Wednesday, June 22, 2011

Choosing What Matters--

When I grade papers, I always like to grade kids on an easy rubric for them to understand.  I use something from the 6 + Traits of Writing.  I like the well-rounded way of grading - and it's easy to use.  As a student, I always like to know how teachers grade - what they expect from me.  As a teacher, I've always tried to incorporate this into my grading - I want students to write and write well - but I want them to know that their ideas are important to me.  If they get a C-, it isn't because I don't think they're smart.  It's because they don't proofread!

In case you're wondering, these are the Six Traits

Ideas, the main message;


Organization, the internal structure of the piece;

Voice, the personal tone and flavor of the author's message;

•Word Choice, the vocabulary a writer chooses to convey meaning;

Sentence Fluency, the rhythm and flow of the language;

Conventions, the mechanical correctness;

•and Presentation, how the writing actually looks on the page.

from - http://educationnorthwest.org/resource/503

Each trait is given 5 points- and description on what 5 points looks like for each trait, what 4 points look like, and so on....   Uusually, I don't have a lot of questions on why the student got a 33 out of 35.  It's pretty clear cut and non-emotional.  I want kids to see What Matters - It needs to be clear cut.  Kids can't guess. 

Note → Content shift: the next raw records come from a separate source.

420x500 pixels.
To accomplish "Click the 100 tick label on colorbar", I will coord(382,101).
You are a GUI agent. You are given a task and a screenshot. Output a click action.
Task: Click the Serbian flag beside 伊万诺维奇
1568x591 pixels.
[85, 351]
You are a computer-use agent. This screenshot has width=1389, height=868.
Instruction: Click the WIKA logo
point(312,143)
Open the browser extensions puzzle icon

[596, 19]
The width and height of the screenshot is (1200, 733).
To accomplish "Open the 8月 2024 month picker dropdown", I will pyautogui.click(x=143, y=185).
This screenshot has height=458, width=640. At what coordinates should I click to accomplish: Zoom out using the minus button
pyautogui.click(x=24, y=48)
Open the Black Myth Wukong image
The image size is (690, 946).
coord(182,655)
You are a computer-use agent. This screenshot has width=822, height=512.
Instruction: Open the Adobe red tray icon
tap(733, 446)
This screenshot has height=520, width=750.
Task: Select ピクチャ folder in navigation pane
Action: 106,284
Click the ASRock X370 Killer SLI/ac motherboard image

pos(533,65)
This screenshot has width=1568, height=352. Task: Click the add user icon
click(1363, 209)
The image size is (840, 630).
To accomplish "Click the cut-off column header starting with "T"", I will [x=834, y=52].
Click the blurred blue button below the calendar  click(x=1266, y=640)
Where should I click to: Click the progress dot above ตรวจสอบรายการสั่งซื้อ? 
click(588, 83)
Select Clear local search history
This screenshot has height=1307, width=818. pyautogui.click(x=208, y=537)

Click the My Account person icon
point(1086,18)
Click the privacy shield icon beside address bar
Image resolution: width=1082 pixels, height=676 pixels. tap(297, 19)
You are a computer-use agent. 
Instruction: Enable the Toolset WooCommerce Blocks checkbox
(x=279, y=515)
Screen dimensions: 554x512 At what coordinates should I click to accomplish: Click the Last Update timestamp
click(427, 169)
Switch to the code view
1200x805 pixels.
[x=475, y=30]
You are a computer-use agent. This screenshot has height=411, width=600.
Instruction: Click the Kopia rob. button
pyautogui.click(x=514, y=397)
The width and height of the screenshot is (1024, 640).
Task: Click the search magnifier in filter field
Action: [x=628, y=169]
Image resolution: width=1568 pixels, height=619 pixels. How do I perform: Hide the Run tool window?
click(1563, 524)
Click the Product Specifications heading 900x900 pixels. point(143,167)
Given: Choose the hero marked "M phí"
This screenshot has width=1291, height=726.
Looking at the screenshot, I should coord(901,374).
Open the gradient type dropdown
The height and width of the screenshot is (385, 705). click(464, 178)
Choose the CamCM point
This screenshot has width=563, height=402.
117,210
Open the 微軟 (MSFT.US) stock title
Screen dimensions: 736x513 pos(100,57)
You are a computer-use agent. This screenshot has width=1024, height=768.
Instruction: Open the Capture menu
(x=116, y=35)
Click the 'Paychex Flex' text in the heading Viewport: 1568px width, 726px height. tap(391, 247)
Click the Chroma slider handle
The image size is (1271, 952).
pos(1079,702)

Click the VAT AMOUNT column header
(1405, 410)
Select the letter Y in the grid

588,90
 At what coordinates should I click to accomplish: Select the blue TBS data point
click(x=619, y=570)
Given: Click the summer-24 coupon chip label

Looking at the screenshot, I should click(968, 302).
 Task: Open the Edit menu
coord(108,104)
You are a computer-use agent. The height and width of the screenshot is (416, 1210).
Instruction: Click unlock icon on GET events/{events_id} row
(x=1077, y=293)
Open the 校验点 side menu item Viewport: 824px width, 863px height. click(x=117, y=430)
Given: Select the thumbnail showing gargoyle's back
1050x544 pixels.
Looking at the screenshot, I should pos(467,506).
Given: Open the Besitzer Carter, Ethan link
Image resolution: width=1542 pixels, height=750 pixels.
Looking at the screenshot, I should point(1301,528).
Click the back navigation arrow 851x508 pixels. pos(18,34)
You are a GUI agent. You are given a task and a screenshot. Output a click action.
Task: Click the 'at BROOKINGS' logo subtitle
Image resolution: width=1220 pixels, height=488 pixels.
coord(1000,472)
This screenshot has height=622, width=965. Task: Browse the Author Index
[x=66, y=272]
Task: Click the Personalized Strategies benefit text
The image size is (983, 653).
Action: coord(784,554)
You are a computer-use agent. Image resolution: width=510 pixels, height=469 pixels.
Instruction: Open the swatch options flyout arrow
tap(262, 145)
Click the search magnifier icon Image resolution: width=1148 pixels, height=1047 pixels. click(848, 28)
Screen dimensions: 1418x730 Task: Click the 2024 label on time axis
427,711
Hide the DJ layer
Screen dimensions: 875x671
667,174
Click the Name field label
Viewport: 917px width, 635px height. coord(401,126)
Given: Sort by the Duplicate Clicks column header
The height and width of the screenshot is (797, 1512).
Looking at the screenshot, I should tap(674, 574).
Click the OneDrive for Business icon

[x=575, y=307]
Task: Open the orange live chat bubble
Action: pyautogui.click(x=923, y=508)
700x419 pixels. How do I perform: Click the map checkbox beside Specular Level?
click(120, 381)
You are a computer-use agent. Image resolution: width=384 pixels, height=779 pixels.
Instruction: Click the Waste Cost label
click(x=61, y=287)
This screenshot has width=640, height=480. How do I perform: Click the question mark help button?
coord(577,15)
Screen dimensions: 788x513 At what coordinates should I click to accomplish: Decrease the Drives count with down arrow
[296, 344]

A lot of kids take the grades on their papers very personally.  I like to take time for them to understand that I appreciate them opening up their hearts to me.  I want them to know that I think they have amazing potential.  Some kids don't open up to me - and that's ok - but they may not have a very high mark on their "ideas or voice" - and that's ok - they can still get an A-. 

I actually miss grading papers.  I will have my Spanish students write more this fall - I can use this rubric for them.